Answer:
[tex]\rm ^{103}_{\phantom{1}40}Zr[/tex], zirconium-103.
Explanation:
In a nuclear reaction, both the mass number and atomic number will conserve.
Let [tex]^{A}_{Z}\mathrm{X}[/tex] represent the unknown particle.
The mass number of a particle is the number on the upper-left corner. The atomic number of a particle is the number on its lower-left corner under the mass number. For example, for the particle [tex]^{A}_{Z}\mathrm{X}[/tex], [tex]A[/tex] is the mass number while [tex]Z[/tex] while [tex]Z[/tex] is the atomic number.
Sum of mass numbers on the left-hand side of the equation:
[tex]\underbrace{239}_{^{239}_{\phantom{2}94}\mathrm{Pu}} + \underbrace{1}_{^{1}_{0}\mathrm{n}} = 240[/tex].
Note that there are three neutrons on the right-hand side of the equation. Sum of mass numbers on the right-hand side:
[tex]\underbrace{A}_{^{A}_{Z}\mathrm{X}} + \underbrace{134}_{^{134}_{\phantom{2}54}\mathrm{Xe}} + \underbrace{3\times 1}_{3\;^{1}_{0}\mathrm{n}} = A + 137[/tex].

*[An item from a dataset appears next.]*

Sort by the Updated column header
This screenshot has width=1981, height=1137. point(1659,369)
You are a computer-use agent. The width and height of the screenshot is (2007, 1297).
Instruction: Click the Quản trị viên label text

Mass number conserves. As a result,
[tex]A + 137 = 240[/tex].
Solve this equation for [tex]A[/tex]:
[tex]A = 103[/tex].
Among the five choices, the only particle with a mass number of 103 is [tex]\rm ^{103}_{\phantom{1}40}Zr[/tex]. Make sure that atomic number also conserves.